- [What to work on] Repeat the listing that follows character for character, omitting images.

- [Supplied information]
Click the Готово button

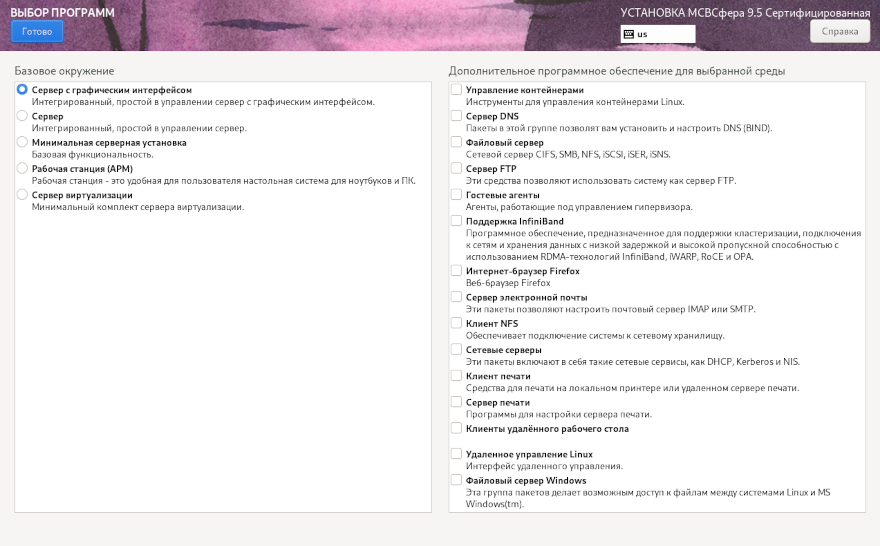coord(37,31)
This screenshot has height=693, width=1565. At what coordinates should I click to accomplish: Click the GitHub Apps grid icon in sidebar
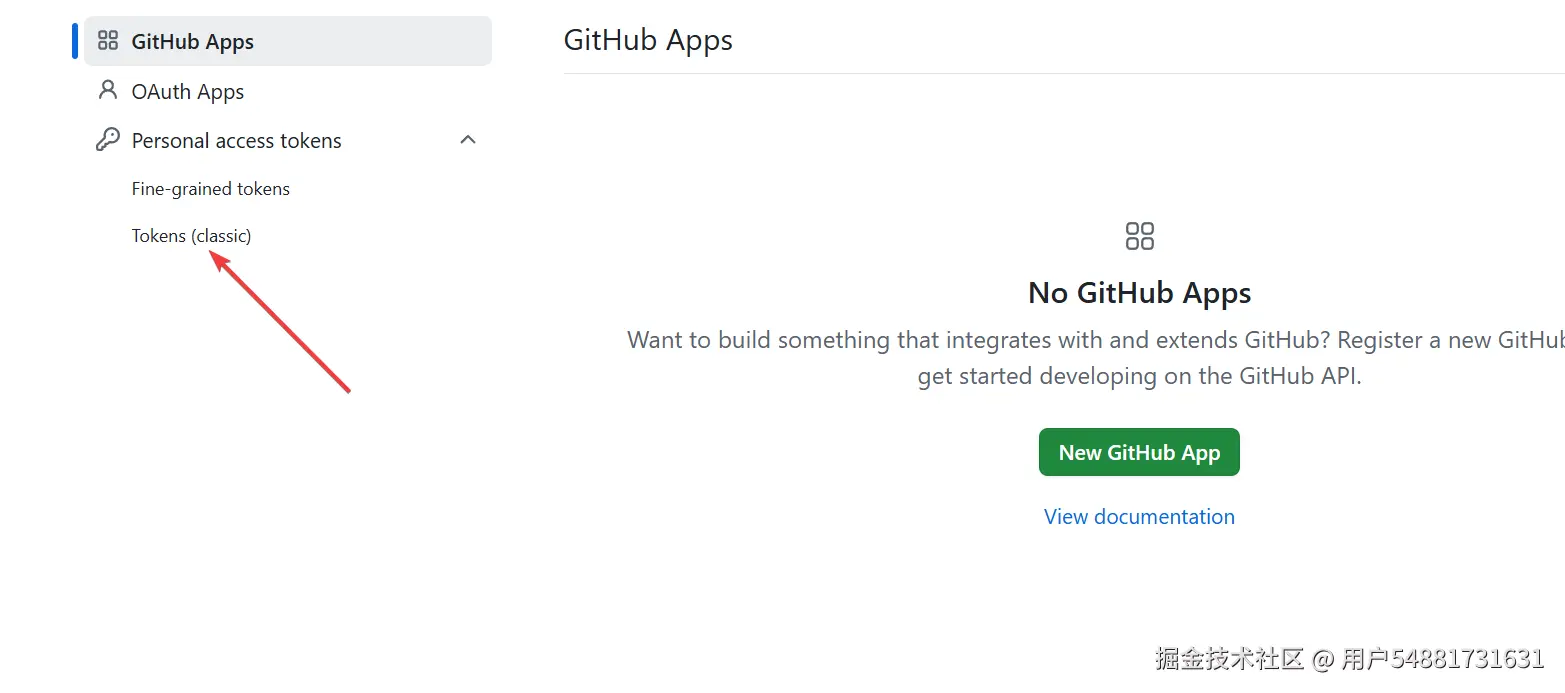(x=107, y=41)
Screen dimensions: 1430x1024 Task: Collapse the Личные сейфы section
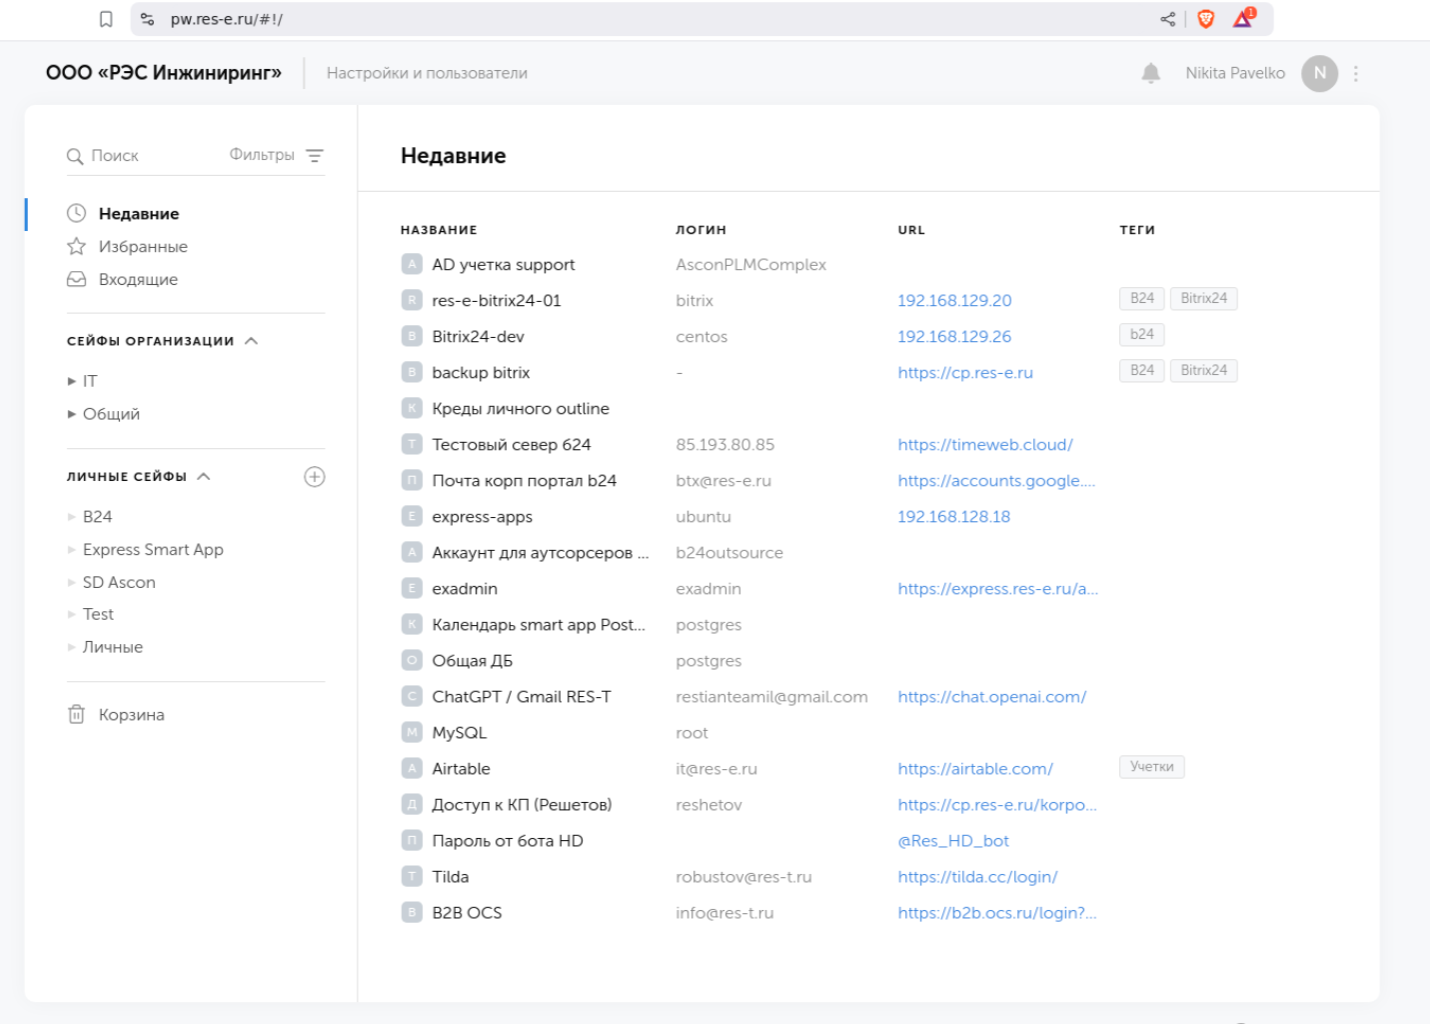pyautogui.click(x=204, y=477)
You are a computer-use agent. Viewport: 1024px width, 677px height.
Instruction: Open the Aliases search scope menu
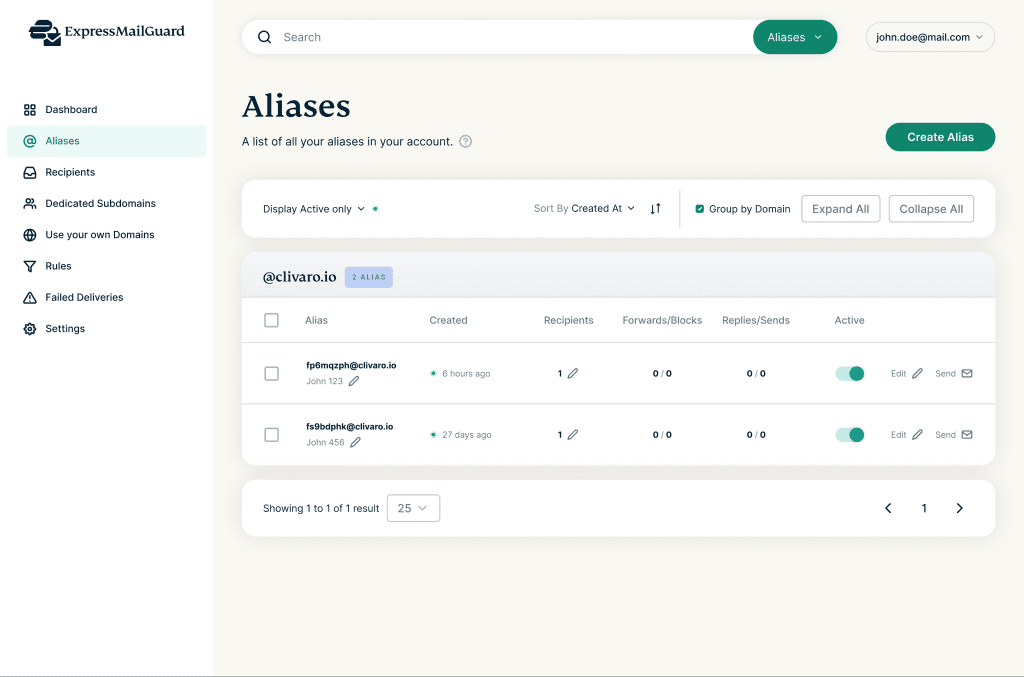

- [Output for this task]
Click the Готово button

coord(37,31)
This screenshot has height=693, width=1565. At what coordinates should I click to accomplish: Click the GitHub Apps grid icon in sidebar
(x=107, y=41)
Screen dimensions: 1430x1024 Task: Collapse the Личные сейфы section
pyautogui.click(x=204, y=477)
You are a computer-use agent. Viewport: 1024px width, 677px height.
Instruction: Open the Aliases search scope menu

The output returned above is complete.